Great novel progress this month. Among the recent achievements:

→ Every morning, I continue to be quite enthusiastic about getting down to work. (Okay, nearly every morning.) It has really made this whole endless revision thing far less painful than it was becoming.

→ I've sprinkled in a bunch of new backstory that either makes all the character motivations much clearer or bogs the entire story down. Can't wait to find out which!

→ I spent a long time studying TV Tropes (warning: not safe for productivity) in an attempt to figure out whether a particular scene in my novel is inadvertently an uncomfortable cliche. Still not sure, and I went back and forth about a thousand times on whether to remove it. Keeping it in for now, with the recognition that whatever it is, it's no longer inadvertent.

→ Remember how at the Squaw Valley workshop I received a suggestion about adding a prologue to better set up my novel? I wrote one, and I think it's pretty cool, but it's possibly just as problematic an opening. I've sent it off to a few of my workshop buddies to get some reactions.

Again, so much obsessing over paragraph breaks.

That's all I have to report this time. I can almost see the end from here!

Good Stuff Out There:

→ At Jacket Justice, book cover designer Allison Strauss analyzes the covers of bestsellers and suggests improved designs.

5 comments:

Henri Picciotto said...

As you know, I don't write fiction, but I love the guideline I use for paragraph breaks. As many paragraphs as possible should end with something new and important. (The corollary is that the beginning of paragraphs is about connecting with things the reader already knows.) This is from a fantastic article by Gopen and Swan, which you should find and read, as it includes many ideas about effective writing.

The above paragraph more or less follows that basic scheme.

(Actually, G&S's piece is about nonfiction writing, but I suspect much about it applies to all writing.)

Lisa Eckstein said...

Henri, this is great advice! I think it describes what I do instinctively (in many cases, at least), but I've never thought about it in those terms.

This is probably the article you're talking about: "The Science of Scientific Writing" by George D. Gopen and Judith A. Swan. Looks fascinating!

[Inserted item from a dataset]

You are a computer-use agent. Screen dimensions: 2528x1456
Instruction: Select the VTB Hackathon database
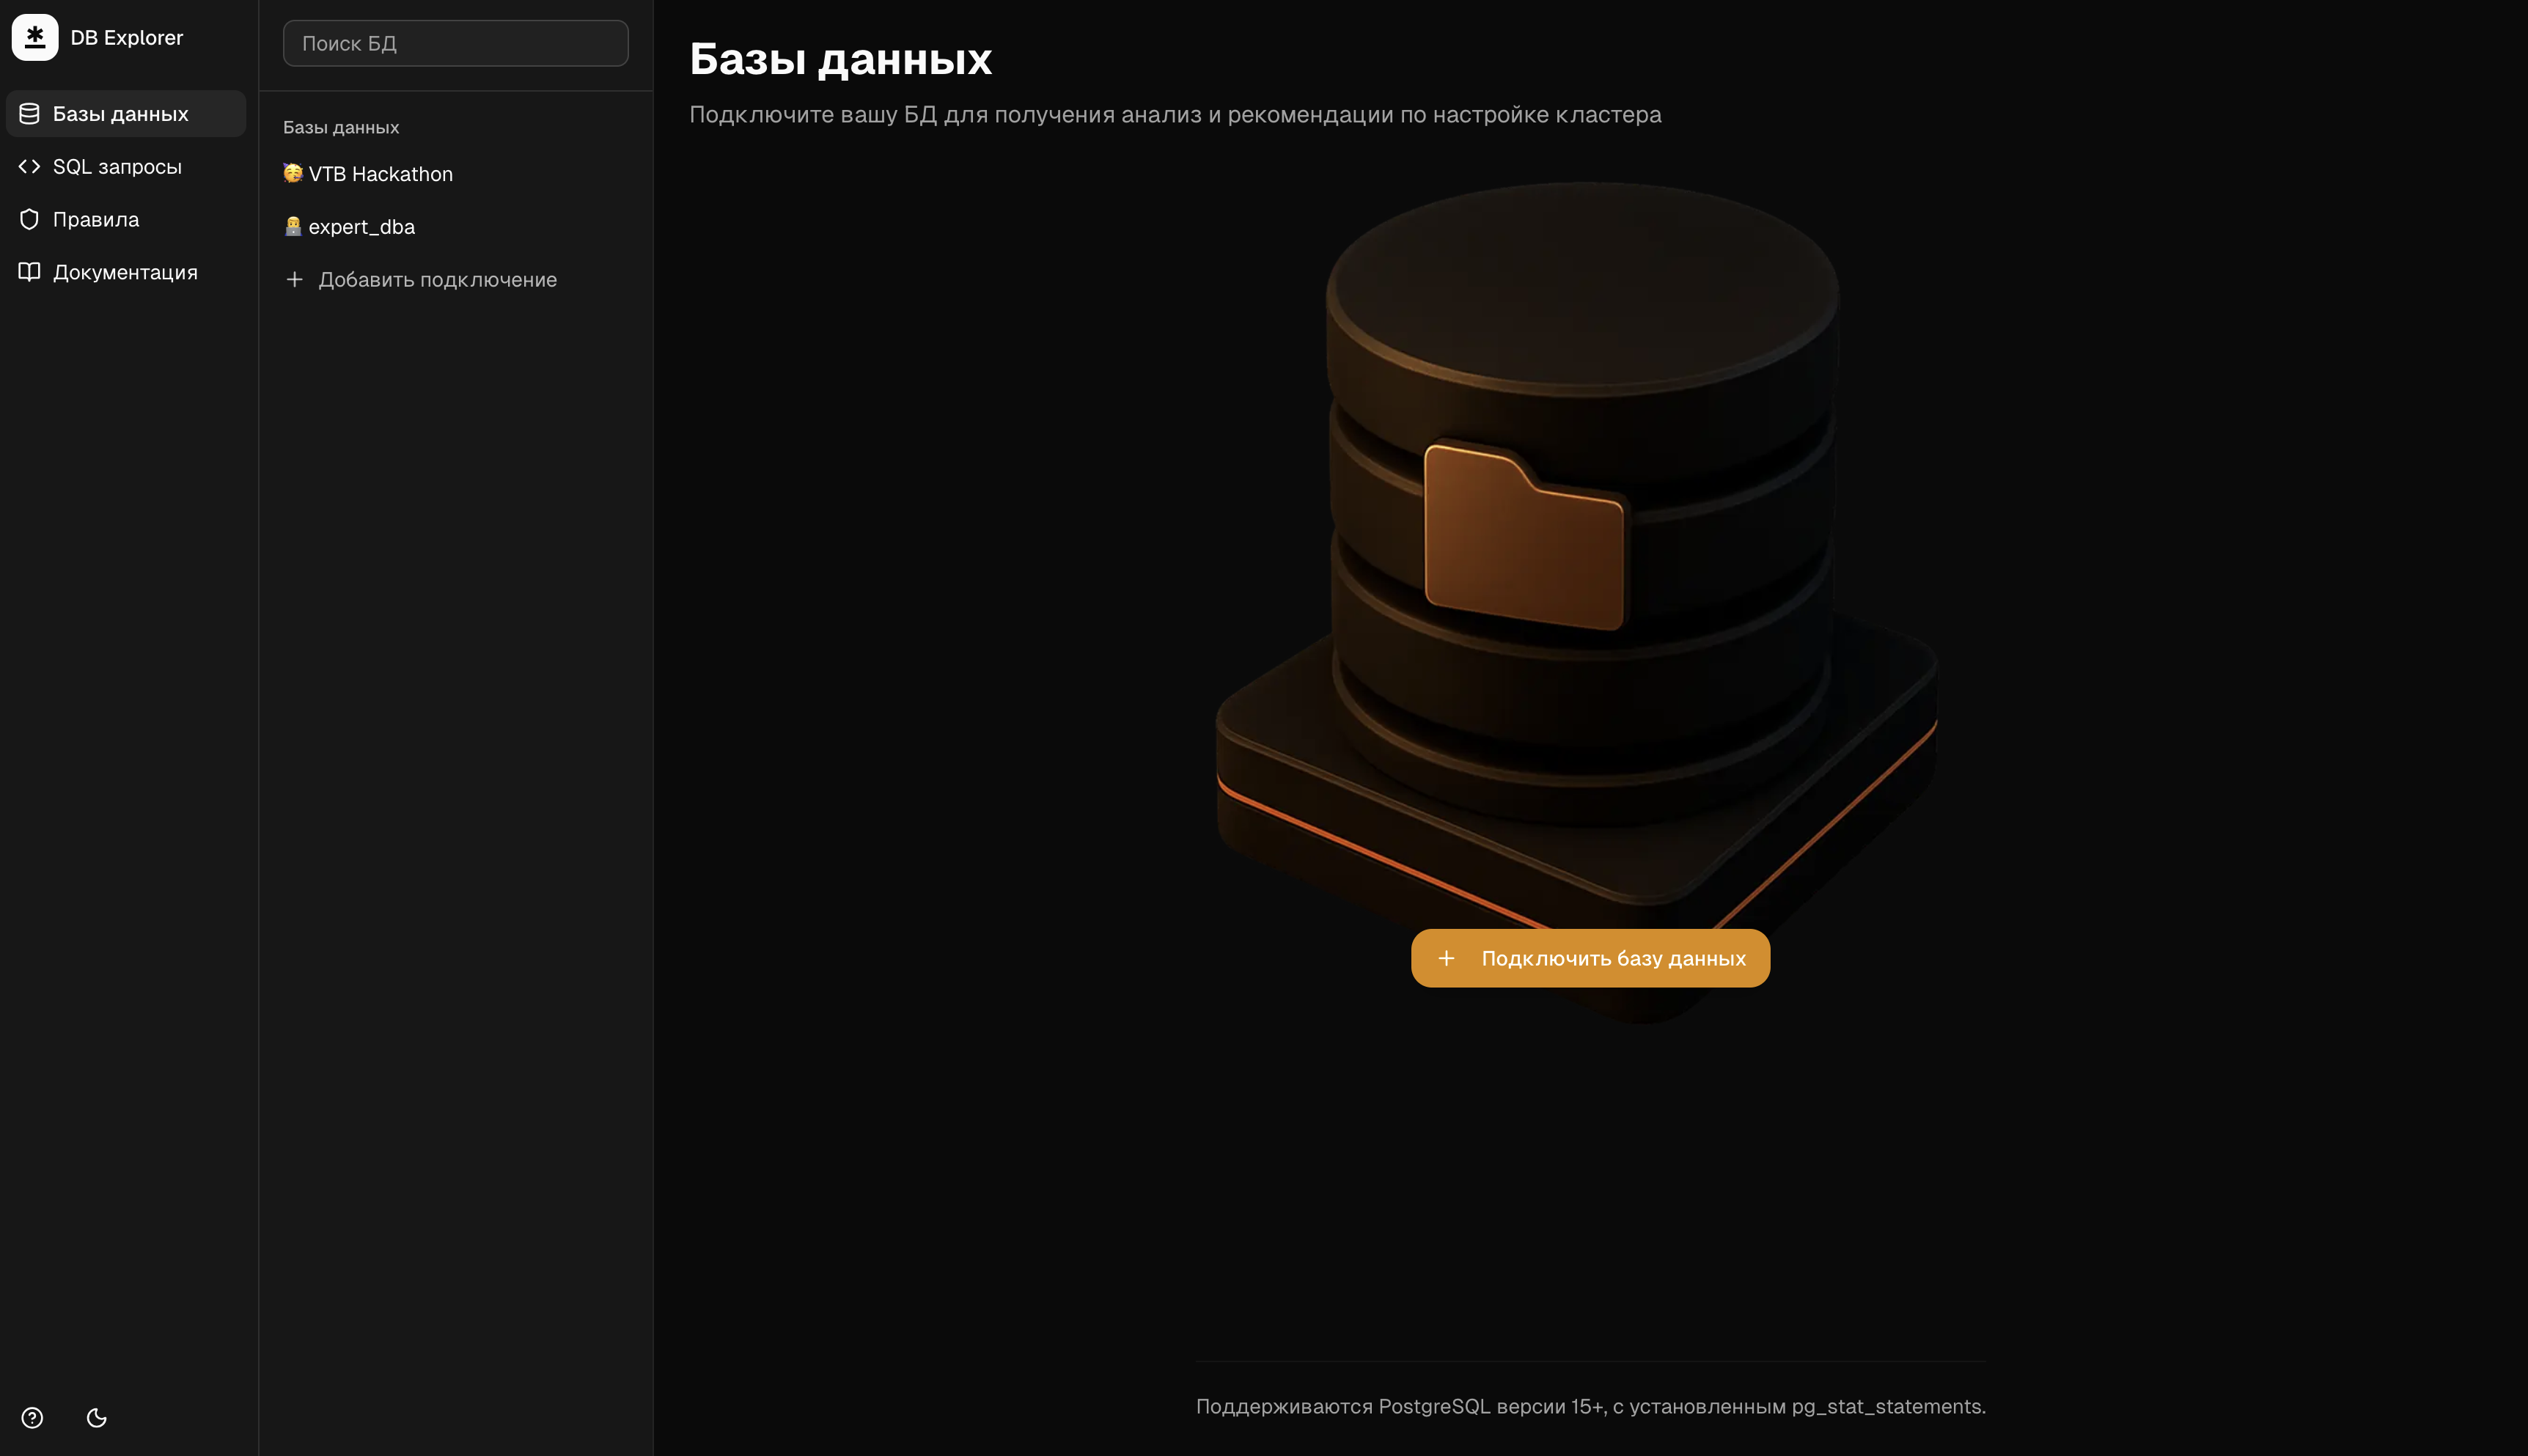point(381,174)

Christopher Gronlund said...

Why did I open TV Tropes?

Glad to hear progress is good; here's to September!

Henri Picciotto said...

Yes, that's the article. By far the most useful thing I've read about writing. One thing that makes it different from everything else is that they based their advice not just on their own beliefs, but on observations of how things actually play out for readers.

Note that this particular idea (that the end is the "power" position) also works for sentences!

Lisa Eckstein said...

Christopher: Hope TV Tropes didn't prevent you from having a very productive long weekend of writing! :)

Henri: I read the article. Very helpful ideas!